Building a Multi-GPU AI Workstation on a Budget

Author: Dennis Garcia

Published: Monday, March 30, 2026

Hardware Selection - Mobo and GPU

Running AI tasks and applications is heavily dependent on available memory and the Hardware Asylum Labs workstation takes a min/max approach to the hardware selection.

Starting with the motherboard and processor combo. The TRX40 socket was the last Threadripper platform to support standard DDR4 DRAM making it an excellent HEDT platform in the consumer space. While the 4.5Ghz Threadripper 3960X and 256GB of supported DRAM are nice the real reason for using a Threadripper over a standard Ryzen or Intel Core CPU is the total number of PCI Express Lanes. My Threadripper 3960X has 72 usable Gen4 lanes while a Ryzen 9 9950X only has 24.

When SLI and CrossFire were relevant I would include a nice chart showing the PCI Express layout and provide my GPU Index for any particular motherboard. This factored in total bandwidth available to each PCI Express slot, distance between the slots and how many total GPUs could be supported. While SLI and CrossFire are no longer relevant, it would seem in the age of AI hardware the GPU Index could become useful again.

For instance, most every X870E motherboard supporting the Ryzen 9 9950X has two 16x expansion slots onboard. One for primary graphics and a secondary slot for accessories. If you populate this secondary slot, the motherboard will divide the 16x lanes of PCI Express between the two making it an 8x/8x configuration. That lowers the effective bandwidth and despite the PCI Express Gen5 support it can impact performance and latency.

On my ROG Strix TRX40-E Gaming motherboard I have a total of three 16x PCI Express slots and all three will run at full bandwidth regardless of what I plug in.

As a hardware reviewer I often have excess hardware laying around I decided to put the TRX40 to work. But I also had other reasons which we will dive into a little later.

Graphics Cards

Here might be the single most debated component of my build. I am running 2x RTX A4500 GPUs.
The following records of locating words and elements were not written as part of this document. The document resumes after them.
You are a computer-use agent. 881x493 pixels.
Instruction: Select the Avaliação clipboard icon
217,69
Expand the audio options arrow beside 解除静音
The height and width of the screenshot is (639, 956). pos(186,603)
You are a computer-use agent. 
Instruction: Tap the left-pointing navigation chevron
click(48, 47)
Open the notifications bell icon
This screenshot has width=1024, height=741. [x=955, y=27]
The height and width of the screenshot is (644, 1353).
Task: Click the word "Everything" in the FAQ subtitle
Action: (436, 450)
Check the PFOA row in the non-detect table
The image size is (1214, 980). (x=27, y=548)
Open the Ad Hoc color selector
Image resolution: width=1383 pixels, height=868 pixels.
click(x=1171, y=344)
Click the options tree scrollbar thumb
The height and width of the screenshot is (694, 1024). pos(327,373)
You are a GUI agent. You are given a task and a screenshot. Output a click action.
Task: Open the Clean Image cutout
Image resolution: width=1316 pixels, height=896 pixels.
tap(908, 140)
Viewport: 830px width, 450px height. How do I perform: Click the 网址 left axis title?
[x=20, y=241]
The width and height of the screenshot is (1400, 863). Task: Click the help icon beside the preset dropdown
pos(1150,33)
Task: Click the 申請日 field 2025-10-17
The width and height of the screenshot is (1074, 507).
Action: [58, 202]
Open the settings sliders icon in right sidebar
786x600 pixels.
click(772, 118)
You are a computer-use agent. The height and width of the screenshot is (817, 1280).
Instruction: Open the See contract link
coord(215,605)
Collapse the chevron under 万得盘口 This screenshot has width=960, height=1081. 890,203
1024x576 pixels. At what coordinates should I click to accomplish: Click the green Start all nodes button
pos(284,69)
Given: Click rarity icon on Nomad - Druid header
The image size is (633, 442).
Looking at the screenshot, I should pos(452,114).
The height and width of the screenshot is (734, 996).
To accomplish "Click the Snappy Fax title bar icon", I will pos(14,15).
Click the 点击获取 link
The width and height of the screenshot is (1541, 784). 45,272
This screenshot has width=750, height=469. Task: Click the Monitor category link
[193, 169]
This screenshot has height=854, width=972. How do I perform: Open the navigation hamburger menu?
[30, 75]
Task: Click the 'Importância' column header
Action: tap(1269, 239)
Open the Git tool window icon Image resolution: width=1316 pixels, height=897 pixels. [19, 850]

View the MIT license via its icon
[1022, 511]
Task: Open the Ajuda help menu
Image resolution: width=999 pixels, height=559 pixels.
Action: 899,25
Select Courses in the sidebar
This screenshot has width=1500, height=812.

These are Ampere generation (30-Series) and equivalent to the RTX 3080. The major difference is that the A4500 comes with 20GB of onboard VRAM faster memory clocks and a blower style cooler.

At one point I tried a number of different GPUs. First were 2x RTX A4000 cards, these are single slot GPUs with only 16GB of VRAM each. I found the coolers too restrictive for workstation usage and were eventually moved to the datacenter server. That machine is an HP DL360 1U and with some special upgrades allowing me to run dual GPUs without issue.

Next, I tried 2x RTX 3090 GPUs. These are actually what most AI Hobbyists pick due to the 24GB of onboard memory, higher clock speeds and rather low cost. Unfortunately, the founder’s edition cooler is a passthrough design and intended to be used in single card configurations. Once you stack two, the heat from the lower GPU flows into the second causing it to overheat and throttle. That will trigger the first card to also throttle just to stay in sync.

Not wanting to give up I also considered most consumer triple fan solutions but, wanted a compact and quiet AI Workstation, not a fan loaded flow bench mirroring what our Crypto friends were building. Also, the quad slot coolers wouldn’t fit on this motherboard.

At the time of this article the RTX A4500 was a happy medium at a little over $1000 USD each on eBay these cards supported the optimization technologies I wanted to use, where dual slot and in a blower configuration. A5000 cards were more than double that cost and anything in the Ada generation was more than triple. It would seem that even in the second-hand market these professional workstation GPUs still have extremely proud owners.

So, yes, there faster cards however, they either have less onboard VRAM or cost twice as much. For this I decided to trade performance for time and really, it’s not all that bad.